TASK DIRECTIONS
Arrange the records from the line containing "The height and width of the screenshot is (862, 1400)." through the line containing "pos(170,186)" as a numbered list, omitting blank lines.

========================================

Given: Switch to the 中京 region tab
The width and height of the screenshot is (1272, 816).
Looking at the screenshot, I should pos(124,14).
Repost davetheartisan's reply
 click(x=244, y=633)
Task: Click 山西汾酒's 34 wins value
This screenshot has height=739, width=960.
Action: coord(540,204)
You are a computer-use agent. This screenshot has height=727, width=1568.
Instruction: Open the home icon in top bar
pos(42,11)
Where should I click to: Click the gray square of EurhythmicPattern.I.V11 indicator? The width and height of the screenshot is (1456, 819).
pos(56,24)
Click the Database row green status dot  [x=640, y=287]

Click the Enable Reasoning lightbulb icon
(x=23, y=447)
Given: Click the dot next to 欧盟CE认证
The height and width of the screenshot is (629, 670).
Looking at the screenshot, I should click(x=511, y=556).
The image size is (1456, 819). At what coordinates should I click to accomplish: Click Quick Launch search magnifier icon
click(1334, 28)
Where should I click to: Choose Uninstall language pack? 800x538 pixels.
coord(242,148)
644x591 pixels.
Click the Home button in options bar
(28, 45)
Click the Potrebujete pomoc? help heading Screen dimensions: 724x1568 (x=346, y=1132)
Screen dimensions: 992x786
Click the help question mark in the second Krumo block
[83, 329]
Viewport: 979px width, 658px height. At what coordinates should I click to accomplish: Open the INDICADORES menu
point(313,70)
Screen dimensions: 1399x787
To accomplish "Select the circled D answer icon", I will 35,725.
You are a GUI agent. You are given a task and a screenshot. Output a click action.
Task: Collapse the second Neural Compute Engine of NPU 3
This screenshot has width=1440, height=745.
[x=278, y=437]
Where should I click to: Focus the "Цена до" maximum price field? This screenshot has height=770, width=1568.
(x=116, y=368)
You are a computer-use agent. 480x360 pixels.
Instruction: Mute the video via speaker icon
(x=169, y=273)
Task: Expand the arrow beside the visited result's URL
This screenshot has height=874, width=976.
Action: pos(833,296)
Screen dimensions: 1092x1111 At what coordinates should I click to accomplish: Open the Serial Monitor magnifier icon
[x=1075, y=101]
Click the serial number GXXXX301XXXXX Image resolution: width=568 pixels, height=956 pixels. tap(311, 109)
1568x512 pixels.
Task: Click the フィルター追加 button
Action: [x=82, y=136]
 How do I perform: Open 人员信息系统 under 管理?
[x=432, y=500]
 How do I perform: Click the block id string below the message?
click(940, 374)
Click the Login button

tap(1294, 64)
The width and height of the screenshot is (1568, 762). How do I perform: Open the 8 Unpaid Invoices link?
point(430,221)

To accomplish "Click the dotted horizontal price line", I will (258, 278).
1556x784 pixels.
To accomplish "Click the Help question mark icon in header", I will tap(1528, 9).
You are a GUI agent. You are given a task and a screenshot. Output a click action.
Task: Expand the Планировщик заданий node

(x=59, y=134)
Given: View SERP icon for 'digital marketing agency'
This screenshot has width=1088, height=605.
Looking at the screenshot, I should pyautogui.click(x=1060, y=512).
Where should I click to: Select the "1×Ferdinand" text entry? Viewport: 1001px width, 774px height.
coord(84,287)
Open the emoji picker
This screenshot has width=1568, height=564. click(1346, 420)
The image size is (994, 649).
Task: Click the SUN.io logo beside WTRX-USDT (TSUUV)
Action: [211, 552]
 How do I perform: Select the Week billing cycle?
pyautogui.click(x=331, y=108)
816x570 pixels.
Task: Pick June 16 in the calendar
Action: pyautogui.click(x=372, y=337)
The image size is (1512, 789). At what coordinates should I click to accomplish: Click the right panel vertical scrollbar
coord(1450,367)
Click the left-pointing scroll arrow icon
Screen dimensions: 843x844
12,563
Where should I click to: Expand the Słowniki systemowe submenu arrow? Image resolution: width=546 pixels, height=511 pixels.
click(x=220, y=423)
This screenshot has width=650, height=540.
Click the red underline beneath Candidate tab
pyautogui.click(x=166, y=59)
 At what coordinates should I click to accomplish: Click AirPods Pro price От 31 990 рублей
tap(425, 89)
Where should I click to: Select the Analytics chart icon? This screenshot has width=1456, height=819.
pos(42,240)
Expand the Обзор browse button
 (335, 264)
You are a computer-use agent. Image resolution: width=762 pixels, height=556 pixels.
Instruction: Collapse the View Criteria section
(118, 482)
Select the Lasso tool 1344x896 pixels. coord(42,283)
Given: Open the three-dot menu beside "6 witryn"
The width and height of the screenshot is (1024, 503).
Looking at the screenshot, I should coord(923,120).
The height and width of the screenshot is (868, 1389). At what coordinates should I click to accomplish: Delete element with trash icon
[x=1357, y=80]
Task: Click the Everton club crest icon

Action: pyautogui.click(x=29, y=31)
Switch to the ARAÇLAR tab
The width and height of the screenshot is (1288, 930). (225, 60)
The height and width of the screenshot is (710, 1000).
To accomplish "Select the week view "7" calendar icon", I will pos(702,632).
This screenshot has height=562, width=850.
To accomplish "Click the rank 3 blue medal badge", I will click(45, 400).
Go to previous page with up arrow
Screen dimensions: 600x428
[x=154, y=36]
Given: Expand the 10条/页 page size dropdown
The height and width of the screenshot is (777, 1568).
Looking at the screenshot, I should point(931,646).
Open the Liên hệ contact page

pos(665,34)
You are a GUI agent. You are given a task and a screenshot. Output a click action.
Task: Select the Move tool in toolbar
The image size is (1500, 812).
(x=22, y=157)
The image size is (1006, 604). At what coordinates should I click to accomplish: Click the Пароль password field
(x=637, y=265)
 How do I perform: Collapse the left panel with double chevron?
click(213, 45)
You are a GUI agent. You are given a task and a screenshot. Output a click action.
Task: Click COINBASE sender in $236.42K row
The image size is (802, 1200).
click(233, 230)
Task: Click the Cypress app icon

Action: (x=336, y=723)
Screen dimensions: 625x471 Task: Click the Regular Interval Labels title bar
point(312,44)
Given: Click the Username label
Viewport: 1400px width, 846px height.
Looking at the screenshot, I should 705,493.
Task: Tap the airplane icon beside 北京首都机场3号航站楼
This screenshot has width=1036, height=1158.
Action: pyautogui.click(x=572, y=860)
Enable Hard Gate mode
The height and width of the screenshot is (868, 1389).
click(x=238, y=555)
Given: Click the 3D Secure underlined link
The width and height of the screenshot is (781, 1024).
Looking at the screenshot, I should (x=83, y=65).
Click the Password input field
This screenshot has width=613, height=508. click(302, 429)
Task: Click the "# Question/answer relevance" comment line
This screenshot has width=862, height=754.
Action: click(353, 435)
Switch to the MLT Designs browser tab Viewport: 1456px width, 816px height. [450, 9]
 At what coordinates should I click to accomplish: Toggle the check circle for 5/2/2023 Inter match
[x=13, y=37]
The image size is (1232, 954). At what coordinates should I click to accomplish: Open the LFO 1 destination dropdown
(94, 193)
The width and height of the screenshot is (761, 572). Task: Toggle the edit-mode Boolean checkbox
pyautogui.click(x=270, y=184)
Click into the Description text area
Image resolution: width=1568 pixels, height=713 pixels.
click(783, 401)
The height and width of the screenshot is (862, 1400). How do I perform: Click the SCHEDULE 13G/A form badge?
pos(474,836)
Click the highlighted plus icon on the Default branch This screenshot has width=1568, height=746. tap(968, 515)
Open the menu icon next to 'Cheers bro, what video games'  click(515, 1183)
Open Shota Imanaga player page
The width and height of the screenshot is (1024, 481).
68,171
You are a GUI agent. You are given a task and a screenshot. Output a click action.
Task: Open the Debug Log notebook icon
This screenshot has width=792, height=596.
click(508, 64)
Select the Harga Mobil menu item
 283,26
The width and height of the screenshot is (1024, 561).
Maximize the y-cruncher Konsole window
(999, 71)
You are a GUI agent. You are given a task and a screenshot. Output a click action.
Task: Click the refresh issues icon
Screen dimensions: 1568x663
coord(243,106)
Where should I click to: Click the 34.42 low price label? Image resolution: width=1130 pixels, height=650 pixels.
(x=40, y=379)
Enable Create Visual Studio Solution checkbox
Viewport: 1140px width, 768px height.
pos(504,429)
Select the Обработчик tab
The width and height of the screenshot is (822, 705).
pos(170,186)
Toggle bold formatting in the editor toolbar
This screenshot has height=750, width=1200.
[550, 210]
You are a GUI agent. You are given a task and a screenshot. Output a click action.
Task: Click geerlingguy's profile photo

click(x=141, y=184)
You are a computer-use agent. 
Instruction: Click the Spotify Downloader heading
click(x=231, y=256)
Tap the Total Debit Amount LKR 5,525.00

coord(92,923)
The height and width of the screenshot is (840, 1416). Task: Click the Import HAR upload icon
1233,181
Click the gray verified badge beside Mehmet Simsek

========================================

EXERCISE RESPONSE
1. The height and width of the screenshot is (862, 1400). How do I perform: Click the SCHEDULE 13G/A form badge?
2. pos(474,836)
3. Click the highlighted plus icon on the Default branch This screenshot has width=1568, height=746. tap(968, 515)
4. Open the menu icon next to 'Cheers bro, what video games'  click(515, 1183)
5. Open Shota Imanaga player page
6. The width and height of the screenshot is (1024, 481).
7. 68,171
8. You are a GUI agent. You are given a task and a screenshot. Output a click action.
9. Task: Open the Debug Log notebook icon
10. This screenshot has width=792, height=596.
11. click(508, 64)
12. Select the Harga Mobil menu item
13.  283,26
14. The width and height of the screenshot is (1024, 561).
15. Maximize the y-cruncher Konsole window
16. (999, 71)
17. You are a GUI agent. You are given a task and a screenshot. Output a click action.
18. Task: Click the refresh issues icon
19. Screen dimensions: 1568x663
20. coord(243,106)
21. Where should I click to: Click the 34.42 low price label? Image resolution: width=1130 pixels, height=650 pixels.
22. (x=40, y=379)
23. Enable Create Visual Studio Solution checkbox
24. Viewport: 1140px width, 768px height.
25. pos(504,429)
26. Select the Обработчик tab
27. The width and height of the screenshot is (822, 705).
28. pos(170,186)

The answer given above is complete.